Unfortunately, I didn't quote all of the original message. One part you
must have missed from the original posting:
> > Eric writes:
> > > I was thinking that creating a new pv (on /dev/hdb1) and running
> > > vgcfgrestore -n disk_vg /dev/hdb1 would help me get it back but it just
> > > say that "size of physical volume /dev/hdb1 differs from backup" and I
> > > cannot remember what size I had last time
So vgcfgrestore is not useful in this case, since it can't be restored to
the new partition or to the other PV in the VG. Having a VGDA on each PV
in a VG would solve this problem.

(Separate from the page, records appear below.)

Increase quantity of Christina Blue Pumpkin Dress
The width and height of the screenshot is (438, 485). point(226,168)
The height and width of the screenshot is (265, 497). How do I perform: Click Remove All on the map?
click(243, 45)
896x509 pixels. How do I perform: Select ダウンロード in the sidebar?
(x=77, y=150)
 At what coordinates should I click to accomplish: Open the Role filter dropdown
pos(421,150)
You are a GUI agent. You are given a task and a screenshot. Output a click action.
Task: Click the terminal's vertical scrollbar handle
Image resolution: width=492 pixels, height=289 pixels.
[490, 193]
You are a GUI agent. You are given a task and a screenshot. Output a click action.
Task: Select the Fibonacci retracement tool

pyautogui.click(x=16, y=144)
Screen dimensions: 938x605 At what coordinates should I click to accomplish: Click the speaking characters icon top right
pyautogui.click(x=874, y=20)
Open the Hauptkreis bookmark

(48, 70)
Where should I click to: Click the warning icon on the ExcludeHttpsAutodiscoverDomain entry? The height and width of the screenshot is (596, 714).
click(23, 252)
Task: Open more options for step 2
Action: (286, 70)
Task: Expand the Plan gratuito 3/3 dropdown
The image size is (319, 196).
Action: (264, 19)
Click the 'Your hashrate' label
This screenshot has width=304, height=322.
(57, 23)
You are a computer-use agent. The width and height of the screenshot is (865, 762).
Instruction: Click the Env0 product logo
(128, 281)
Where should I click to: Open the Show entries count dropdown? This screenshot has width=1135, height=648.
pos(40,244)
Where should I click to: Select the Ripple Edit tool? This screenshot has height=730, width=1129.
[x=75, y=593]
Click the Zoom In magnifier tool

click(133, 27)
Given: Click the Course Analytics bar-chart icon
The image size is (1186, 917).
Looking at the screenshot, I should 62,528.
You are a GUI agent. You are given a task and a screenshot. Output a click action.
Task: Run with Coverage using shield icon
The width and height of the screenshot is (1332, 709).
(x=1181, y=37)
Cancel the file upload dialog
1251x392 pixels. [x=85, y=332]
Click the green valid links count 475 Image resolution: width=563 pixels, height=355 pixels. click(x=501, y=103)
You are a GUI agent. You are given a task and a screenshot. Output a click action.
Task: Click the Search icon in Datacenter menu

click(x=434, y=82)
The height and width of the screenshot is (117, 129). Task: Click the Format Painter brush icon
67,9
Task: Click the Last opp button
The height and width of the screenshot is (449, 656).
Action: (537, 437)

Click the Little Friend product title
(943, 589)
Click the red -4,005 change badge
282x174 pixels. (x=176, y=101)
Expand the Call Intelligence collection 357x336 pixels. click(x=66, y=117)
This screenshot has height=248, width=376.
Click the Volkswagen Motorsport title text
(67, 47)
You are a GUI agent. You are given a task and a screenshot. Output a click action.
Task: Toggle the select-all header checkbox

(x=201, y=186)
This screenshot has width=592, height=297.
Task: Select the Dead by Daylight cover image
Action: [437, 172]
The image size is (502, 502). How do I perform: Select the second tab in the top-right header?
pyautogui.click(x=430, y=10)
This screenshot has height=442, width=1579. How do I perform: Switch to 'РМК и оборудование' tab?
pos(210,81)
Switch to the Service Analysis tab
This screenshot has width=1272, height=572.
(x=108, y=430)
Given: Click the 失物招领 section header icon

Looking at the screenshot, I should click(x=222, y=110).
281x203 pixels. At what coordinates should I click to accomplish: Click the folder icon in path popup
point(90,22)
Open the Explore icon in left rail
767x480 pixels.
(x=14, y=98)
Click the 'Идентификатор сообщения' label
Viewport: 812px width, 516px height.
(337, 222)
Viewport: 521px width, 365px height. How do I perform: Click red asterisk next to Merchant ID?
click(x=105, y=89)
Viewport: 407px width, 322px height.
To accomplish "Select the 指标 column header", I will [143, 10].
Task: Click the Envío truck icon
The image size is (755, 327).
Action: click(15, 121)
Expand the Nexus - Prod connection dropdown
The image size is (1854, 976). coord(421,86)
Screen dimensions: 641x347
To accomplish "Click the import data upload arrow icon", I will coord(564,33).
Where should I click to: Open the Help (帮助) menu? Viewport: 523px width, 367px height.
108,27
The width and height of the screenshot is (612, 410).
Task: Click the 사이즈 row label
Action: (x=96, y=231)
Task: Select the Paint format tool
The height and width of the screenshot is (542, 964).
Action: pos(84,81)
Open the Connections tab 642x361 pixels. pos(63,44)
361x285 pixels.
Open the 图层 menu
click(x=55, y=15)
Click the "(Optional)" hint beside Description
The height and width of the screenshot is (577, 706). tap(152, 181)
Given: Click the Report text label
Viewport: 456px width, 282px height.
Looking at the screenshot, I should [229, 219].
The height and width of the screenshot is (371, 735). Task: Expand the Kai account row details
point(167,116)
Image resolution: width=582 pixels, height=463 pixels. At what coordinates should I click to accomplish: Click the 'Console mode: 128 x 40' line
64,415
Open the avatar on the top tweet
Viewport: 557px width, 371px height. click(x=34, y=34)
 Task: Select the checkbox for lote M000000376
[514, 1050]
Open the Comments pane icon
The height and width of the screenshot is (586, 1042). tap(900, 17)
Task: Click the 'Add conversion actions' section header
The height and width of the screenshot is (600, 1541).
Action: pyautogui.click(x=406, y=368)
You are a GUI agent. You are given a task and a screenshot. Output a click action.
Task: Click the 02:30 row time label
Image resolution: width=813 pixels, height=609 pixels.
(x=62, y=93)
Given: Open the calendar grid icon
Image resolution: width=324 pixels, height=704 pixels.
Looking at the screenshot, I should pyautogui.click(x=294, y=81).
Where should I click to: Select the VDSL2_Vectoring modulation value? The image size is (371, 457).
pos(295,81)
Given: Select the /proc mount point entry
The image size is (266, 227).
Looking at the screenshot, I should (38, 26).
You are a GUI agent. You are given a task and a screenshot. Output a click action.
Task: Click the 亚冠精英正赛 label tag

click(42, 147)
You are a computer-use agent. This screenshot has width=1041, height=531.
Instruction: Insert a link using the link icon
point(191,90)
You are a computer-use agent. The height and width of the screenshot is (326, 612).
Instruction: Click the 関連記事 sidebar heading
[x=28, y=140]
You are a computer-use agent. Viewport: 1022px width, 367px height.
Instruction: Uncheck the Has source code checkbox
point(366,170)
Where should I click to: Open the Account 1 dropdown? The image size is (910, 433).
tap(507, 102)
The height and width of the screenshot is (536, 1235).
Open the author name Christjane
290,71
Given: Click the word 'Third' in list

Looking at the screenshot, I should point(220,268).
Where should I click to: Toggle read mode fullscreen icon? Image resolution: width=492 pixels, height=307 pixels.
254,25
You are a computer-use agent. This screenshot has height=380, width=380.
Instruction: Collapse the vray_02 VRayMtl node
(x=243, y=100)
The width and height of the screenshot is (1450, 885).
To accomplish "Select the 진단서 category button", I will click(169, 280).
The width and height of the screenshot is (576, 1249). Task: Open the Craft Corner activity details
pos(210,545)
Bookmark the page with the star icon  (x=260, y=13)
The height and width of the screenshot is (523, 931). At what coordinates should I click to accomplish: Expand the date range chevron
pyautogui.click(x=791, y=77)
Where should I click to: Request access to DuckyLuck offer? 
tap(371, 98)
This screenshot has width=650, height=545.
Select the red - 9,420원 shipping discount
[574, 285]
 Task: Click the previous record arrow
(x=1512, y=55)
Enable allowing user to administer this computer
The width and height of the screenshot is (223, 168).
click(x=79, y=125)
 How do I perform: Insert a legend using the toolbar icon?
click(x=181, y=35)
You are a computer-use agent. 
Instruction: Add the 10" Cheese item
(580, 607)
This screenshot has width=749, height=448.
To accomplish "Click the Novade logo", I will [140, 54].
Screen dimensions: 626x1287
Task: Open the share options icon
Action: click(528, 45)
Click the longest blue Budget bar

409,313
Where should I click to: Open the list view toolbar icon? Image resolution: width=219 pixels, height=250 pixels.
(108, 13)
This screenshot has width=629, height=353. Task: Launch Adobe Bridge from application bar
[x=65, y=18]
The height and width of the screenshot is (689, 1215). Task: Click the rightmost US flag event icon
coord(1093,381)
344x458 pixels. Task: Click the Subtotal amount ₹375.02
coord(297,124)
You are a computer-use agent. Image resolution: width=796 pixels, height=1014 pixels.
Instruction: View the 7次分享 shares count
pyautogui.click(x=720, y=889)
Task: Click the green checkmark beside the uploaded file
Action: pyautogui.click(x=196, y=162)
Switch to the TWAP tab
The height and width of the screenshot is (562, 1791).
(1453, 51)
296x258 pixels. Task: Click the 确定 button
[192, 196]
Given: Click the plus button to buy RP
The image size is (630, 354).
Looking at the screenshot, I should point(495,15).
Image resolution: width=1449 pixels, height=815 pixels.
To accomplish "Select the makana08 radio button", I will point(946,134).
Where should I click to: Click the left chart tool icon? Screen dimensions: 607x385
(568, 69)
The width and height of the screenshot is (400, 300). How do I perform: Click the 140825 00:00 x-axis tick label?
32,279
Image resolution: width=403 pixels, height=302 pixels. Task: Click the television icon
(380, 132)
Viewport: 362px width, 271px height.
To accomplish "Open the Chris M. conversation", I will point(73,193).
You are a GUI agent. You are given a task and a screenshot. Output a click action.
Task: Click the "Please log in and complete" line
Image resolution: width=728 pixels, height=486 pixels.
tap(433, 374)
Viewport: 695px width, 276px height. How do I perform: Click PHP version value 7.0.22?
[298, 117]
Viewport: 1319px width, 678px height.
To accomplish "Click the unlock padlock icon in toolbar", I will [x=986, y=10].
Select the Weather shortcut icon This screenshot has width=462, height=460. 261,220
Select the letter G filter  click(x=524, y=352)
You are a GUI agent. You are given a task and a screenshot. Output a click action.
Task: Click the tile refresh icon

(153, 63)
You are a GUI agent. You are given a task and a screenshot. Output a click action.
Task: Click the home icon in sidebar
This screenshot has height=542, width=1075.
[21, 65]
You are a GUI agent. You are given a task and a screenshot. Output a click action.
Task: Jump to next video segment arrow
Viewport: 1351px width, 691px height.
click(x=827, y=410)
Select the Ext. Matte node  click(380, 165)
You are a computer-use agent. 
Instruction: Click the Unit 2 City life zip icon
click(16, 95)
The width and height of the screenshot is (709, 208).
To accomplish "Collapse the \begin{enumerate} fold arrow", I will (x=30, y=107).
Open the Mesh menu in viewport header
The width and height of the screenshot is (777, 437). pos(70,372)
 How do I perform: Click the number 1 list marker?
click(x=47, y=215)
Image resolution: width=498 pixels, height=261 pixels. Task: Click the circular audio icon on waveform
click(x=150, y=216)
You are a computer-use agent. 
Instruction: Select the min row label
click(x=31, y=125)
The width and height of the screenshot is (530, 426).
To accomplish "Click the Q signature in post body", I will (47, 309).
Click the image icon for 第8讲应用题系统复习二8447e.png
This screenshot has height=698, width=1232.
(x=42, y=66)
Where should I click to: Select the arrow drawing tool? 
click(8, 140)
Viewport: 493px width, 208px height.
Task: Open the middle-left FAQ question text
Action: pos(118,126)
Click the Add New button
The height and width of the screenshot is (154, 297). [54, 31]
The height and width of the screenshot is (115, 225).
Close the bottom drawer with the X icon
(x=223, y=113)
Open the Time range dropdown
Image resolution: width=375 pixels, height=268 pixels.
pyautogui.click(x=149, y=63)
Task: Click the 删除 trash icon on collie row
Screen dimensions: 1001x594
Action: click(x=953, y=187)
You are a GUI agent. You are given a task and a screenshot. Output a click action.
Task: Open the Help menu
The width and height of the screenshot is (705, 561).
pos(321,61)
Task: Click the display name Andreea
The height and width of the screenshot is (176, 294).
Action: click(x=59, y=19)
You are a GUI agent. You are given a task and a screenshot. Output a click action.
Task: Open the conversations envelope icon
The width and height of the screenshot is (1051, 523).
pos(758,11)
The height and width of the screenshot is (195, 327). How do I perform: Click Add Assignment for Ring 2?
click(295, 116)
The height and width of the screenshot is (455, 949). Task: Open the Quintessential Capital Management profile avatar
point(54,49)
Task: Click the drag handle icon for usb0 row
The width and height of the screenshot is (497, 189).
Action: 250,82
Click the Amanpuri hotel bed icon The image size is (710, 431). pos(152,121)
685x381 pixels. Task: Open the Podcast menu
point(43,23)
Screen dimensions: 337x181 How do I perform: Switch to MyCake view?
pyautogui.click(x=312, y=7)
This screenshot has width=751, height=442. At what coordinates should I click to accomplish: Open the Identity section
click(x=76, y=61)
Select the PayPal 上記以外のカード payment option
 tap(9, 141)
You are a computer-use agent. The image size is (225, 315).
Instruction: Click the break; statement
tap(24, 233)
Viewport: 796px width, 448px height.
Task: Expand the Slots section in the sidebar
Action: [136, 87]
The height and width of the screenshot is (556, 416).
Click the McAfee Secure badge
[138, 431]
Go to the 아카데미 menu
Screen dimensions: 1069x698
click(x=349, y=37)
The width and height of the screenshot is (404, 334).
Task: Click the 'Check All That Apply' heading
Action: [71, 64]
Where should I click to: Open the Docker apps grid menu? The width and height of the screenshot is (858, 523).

It would also fix the major problem
that would happen if the VGDA for the root filesystem/VG is corrupt - you
cannot access the VGDA backups in /etc/lvmconf in this case at all, and
even a rescue disk will not help you because the VG layout is not known.
Cheers, Andreas
--
Andreas Dilger \ "If a man ate a pound of pasta and a pound of antipasto,
\ would they cancel out, leaving him still hungry?"